A new IUCN report advises that farmers can deliver substantial benefits for food/water security and climate change mitigation/adaptation by increasing the biodiversity of their soils with sustainable practices. The report, released this week, shows an annual increase of just 0.4% in the carbon content of agricultural soils - a key indicator of soil biodiversity - by 2050 could boost global production of major crops by up to 23.4%, 22.9% and 41.9% per year respectively.
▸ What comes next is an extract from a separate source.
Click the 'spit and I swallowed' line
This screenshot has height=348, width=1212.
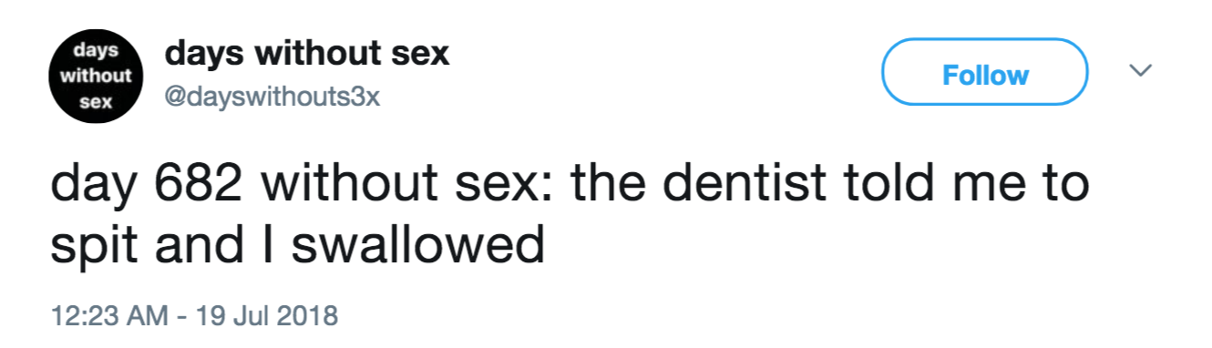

An important new research paper has used the latest projections of climate and land use change to assess global soil erosion rates by water over the period 2015-70. Authors hope it will enable policy makers to identify hotspots and work with stakeholders to mitigate impacts. They also provide insight as to the mitigating effects of conservation agriculture and the need for more effective policy for soil protection.
Soil age has been shown to be important in the regulation of silicon cycling through Earth’s systems. New insights contribute to the debate on how human disturbance, including deforestation and agricultural expansion, influence silicon biogeochemistry and associated impacts on carbon sequestration.
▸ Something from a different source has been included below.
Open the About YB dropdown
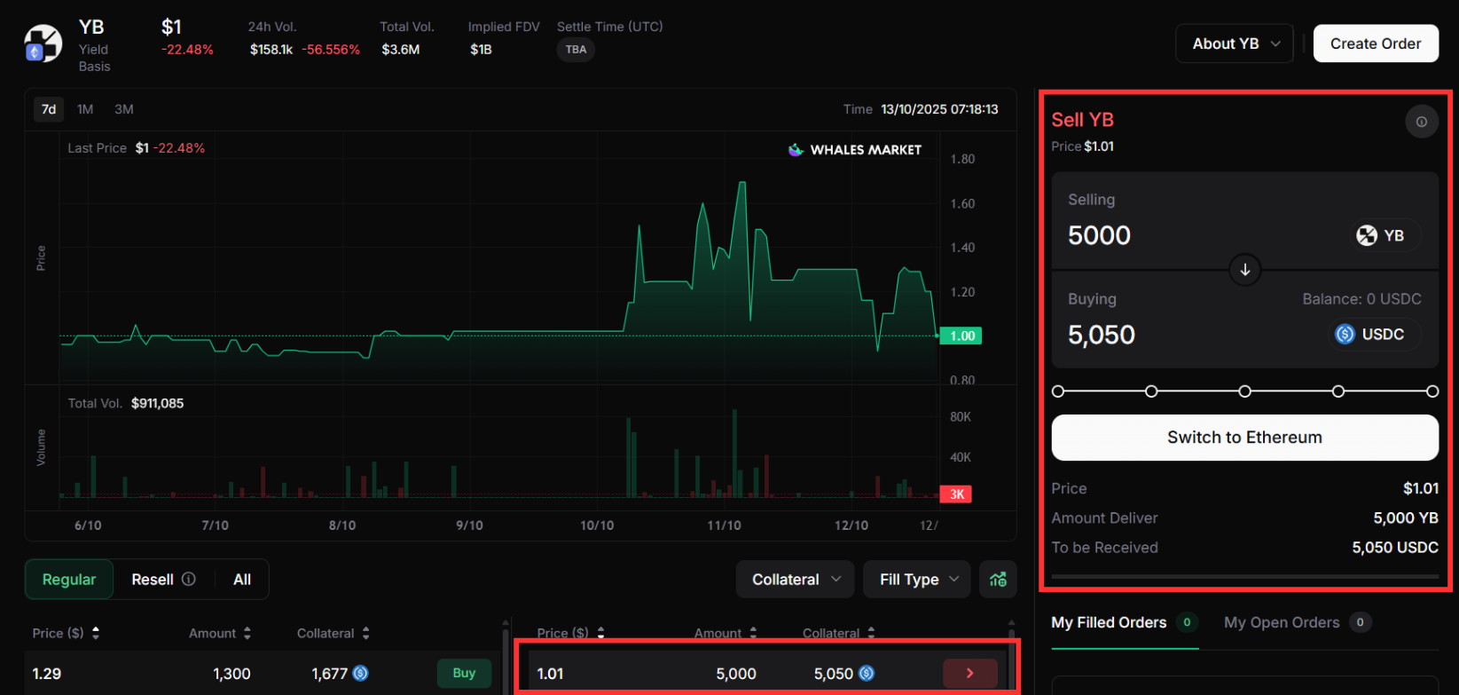click(1234, 43)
Scientists are building on knowledge of soil microbial communities, their interactions with root systems, and the effective use of these relationships for healthy plant growth. Long term trials in Australia are establishing how tillage impacts on the interactions and resulting crop yield.
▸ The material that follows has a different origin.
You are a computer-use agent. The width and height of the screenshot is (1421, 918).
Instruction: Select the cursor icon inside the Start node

The upcoming Horizons Europe soil health mission aims to unite farmers and researchers to halt soil degradation and restore fertility to land. The goal is for 3/4 of European soils to be classified healthy by 2030. The mission is one of Europe’s five research ‘moonshots’ set to launch in 2021. It is “maybe the most difficult one,” said one associated professor, as “others are on topics which people know about.”
Farmers and fruit growers report that climate change is leading to increased ozone concentrations on the soil surface in their fields and orchards, which can cause irreversible plant damage, reduce crop yields and threaten the food supply. Researchers in Massachusetts have discovered that ‘tattoos’ on plant leaves can help to detect exposure at an early stage, enabling growers to prevent damage to crops.
New research seeks to discover the properties of soils that liquify as a result of earthquake shakes. Questions follow the liquefaction of gravelly soils in a recent New Zealand quake, where previously it was thought only sandy soils were affected in this way. Results will help councils, planners and developers make better-informed decisions about land used for new developments.
With the recent surge in home vegetable growing over lockdown, the firm SafeSoil UK suggest growers should consider potential soil contamination before enjoying their harvest. Those with gardens close to former industrial sites, busy roads, mines or farms should consider soil testing to establish presence of any damaging pollutants present.
Finally, an exhibition has brought soil, worms, a bog and earth scents in to a London gallery. Earth Eaters hopes to inspire visitors to consider the impacts of climate change and question what is at stake if we do not work to halt the crisis.